Tuesday, September 4, 2018
I've worked like the devil on processing photographs from old hard drives that have never seen the light of day. I get excited by an image and think, "I can make that pop," then work on it as the music carries me along. It is not quick or easy. I may work on an image for a very long time, maybe an hour. Then, finally, I move to the next one, then the next one. And after some time, I will go back and look at the images I have made, and then. . . . They are not all good. And after working on some, I realize that what I did did not work and that I'll need to start over and do it again. But I learn each time, even from the pictures that don't work. It takes intense, concentrated, and extended effort to get a work flow that gives you satisfaction. I'm still somewhat random and experimenting, but last night, I think I found a breakthrough for color images. I think that, but I haven't gone back to look at them this morning. It is too dark. The night still surrounds me. I will wait for the sun to chase the demons away.

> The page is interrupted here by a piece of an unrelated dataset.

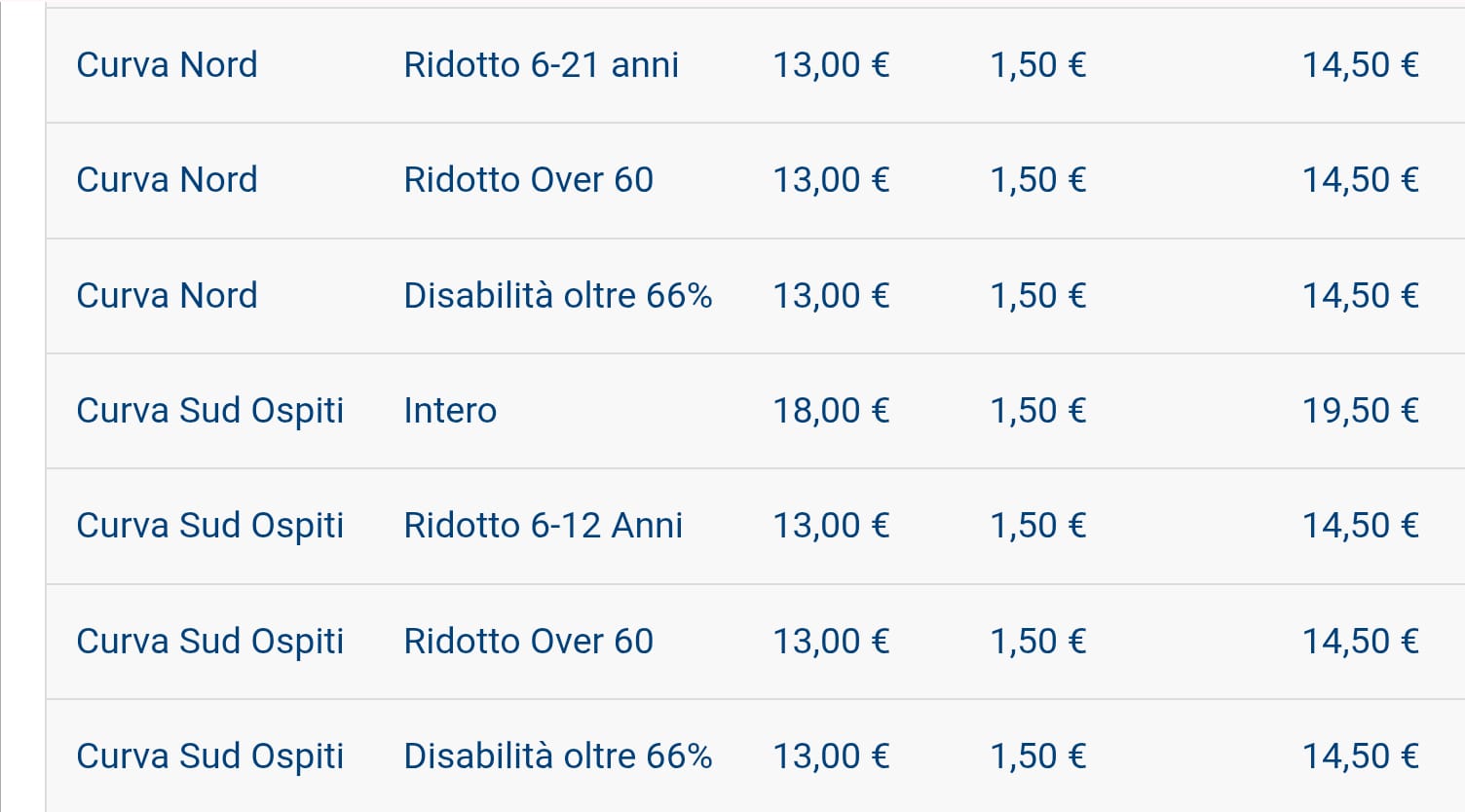Viewport: 1465px width, 812px height.
Task: Click 1,50 € fee in Ridotto 6-12 Anni row
Action: [1037, 526]
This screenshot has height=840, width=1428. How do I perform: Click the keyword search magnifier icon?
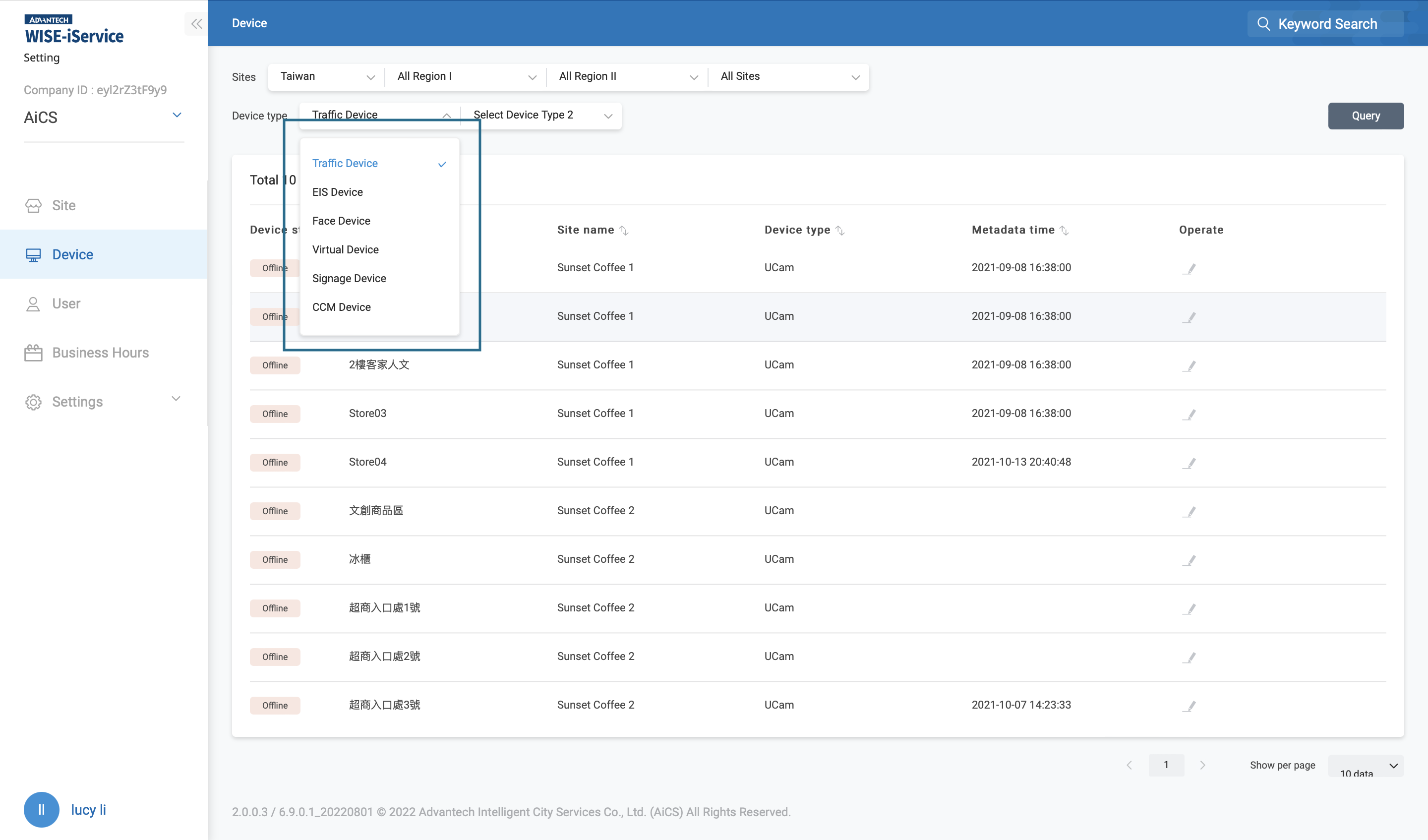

I woke up too early. I woke up unhappy.
For two of the three days of this long weekend, I was ecstatic to be back in my own house able to spend my time doing what I wanted and when I wanted. I drank too much and tried to figure out gummies and stumbled off to bed to fall into a coma. By Monday, though, my body had had it. I was moving in bubble gum. I skipped the gym and took a long walk. I worked on pictures and went to the grocery store to get fixin's for lunch with my mother, our traditional hot dog and hamburger Labor Day Feast. I fixed the late lunch then fell asleep on her couch. I'd only drunk half a bottle of wine, but I felt terrible and took a handful of ibuprofen. In the early evening, I gathered up some my things that are still at her house to take home. I could feel the sadness, her loss of companionship, the guilt. I'd spent half the day with her, but now the darkness was coming and she would be alone. Jesus Christ, I thought, in her own house with her own things. How much life am I expected to give up?
But the illness or the guilt came back with me, and I felt the emptiness of the night, could feel the despair from miles away. I made some chai. I worked on pictures, but I forgot the music. There was no music. I thought I would go to bed, but something drove me to the library. One scotch. Some camera porn on YouTube. A second scotch. Bed.
Babies cry all the time. They are mostly not happy about things. We should never, ever forget that.
In the darkness, I try to go back to sleep, but I start thinking. Ili made a clean break. Her life starts over fresh and new. Since coming back home, I live in a museum. Neighbors say, "We haven't seen you two around for awhile." One called her my wife. I open the cabinet and there are things she bought, teas she drank, ingredients for a breakfast bread she used to make me. I lay in the darkness and think about the good parts. Knowing nothing good can come of this, I get up.
The start of a new day.
Last night, after working on my own pictures for days, I looked at the big Garry Winogrand book I bought and saw the similarities and the differences to and from what I have been working on. I see things I hadn't noticed before. I see where he was random and where he was more composed. I see the ones that are a compromise. "If only," he must have thought. I see the photographs that were made from overexposed negatives and the ones where the exposure was right on. Some images were too good to let go.
Then I got up and went back to look at mine. I cull more of mine from the herd. In the end, after working for three days, I will end up with a couple that will work for me in the future. That's weeks of shooting and many, many days of editing. A couple. . . maybe.
Oh, I will show you more for sure. You can't show a picture a day without showing most of them. But in the end, you know. . . a couple, maybe.
I keep looking at other photographers, anywhere I can see their works, on YouTube, on Facebook, on Instagram. I get intimidated and depressed. There are so many and they are all good. For a moment. Then, I realize, it is like the mania as I work on my own images and think I have a treasure trove, and I work to make them pop. And then, fewer, then fewer still. And I go back to those other photographers and think, yea, that looks good, but wait, it will end up on the cutting room floor.
What lasts? The longer you look and contemplate, the more you know to look for, the more you cut and discard. In the end, there are only a handful left.
This morning, I am hoping to have a handful.